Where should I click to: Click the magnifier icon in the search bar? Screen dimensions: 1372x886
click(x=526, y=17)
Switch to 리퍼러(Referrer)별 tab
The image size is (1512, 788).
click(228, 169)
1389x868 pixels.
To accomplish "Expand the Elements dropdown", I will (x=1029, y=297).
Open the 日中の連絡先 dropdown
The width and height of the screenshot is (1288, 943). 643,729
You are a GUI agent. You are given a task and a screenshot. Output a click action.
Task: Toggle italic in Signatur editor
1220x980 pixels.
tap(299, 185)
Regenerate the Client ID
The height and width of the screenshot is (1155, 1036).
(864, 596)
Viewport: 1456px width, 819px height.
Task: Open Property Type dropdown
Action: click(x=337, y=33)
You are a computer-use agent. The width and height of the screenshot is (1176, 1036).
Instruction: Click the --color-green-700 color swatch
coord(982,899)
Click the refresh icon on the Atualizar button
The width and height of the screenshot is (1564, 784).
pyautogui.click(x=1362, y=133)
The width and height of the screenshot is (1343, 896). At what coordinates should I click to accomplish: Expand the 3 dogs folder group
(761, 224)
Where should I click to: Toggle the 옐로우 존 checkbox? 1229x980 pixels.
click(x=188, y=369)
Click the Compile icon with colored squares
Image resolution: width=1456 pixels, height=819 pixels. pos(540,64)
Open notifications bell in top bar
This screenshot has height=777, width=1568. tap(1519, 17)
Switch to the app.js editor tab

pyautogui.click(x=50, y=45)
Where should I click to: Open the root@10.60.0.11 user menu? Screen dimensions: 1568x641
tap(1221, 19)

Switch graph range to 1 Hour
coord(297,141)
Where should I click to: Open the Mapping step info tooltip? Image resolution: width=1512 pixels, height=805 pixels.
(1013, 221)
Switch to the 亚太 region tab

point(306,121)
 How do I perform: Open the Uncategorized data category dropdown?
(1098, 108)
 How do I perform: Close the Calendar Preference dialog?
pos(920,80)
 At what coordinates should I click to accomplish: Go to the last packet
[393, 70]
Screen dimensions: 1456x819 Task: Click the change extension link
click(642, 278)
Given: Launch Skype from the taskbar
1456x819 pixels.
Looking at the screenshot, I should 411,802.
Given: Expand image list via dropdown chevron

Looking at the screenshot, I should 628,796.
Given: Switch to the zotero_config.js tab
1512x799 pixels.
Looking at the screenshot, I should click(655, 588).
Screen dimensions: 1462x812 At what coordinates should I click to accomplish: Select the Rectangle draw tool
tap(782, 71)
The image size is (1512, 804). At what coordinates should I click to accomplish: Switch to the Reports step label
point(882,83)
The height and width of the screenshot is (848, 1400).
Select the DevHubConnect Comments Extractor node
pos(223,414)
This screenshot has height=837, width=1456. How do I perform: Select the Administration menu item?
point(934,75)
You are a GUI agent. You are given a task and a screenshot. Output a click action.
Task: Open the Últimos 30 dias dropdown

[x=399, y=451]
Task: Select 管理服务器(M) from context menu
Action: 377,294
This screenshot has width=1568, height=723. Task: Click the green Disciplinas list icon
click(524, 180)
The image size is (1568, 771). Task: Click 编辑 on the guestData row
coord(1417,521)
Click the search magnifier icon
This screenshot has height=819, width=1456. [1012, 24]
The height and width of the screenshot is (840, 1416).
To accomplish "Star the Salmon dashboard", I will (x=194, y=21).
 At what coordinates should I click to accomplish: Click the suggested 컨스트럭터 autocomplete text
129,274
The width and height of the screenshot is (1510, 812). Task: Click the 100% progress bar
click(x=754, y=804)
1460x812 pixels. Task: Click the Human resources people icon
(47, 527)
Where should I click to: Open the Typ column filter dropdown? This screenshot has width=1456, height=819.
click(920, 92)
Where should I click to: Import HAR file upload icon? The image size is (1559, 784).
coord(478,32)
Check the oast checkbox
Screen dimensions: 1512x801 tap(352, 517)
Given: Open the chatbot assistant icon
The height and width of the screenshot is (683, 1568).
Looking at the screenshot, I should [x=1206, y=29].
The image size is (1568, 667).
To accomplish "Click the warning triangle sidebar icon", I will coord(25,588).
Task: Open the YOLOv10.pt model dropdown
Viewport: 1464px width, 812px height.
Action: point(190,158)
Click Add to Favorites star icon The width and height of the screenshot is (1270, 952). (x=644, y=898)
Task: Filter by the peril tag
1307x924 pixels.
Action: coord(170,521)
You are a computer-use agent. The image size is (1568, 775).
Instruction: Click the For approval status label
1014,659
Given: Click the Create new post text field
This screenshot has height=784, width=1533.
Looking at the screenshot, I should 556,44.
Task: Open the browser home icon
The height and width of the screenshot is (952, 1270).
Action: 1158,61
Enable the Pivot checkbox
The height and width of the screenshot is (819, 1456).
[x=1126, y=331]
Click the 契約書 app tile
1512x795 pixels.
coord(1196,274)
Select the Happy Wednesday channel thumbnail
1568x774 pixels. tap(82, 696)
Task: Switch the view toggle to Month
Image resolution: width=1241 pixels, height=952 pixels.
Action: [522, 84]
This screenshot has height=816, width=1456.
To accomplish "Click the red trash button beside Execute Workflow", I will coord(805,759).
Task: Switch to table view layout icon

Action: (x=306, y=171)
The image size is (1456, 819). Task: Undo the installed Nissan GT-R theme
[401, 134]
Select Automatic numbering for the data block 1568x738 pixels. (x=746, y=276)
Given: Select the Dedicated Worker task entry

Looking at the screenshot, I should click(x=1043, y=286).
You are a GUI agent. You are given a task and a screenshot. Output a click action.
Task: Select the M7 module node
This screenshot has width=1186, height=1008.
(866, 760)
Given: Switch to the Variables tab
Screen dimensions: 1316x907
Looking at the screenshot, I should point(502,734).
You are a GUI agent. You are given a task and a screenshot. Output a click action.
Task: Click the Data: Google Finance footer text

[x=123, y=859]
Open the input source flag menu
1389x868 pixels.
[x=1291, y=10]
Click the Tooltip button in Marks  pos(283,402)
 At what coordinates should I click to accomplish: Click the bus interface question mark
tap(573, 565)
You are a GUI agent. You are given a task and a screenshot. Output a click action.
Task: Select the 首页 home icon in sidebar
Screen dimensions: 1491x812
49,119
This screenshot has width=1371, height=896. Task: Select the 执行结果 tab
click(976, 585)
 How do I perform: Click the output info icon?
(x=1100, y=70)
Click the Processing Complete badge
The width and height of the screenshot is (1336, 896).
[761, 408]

________

If a line of the data above holds the string "home", count it, then state only the total.

Solution:
2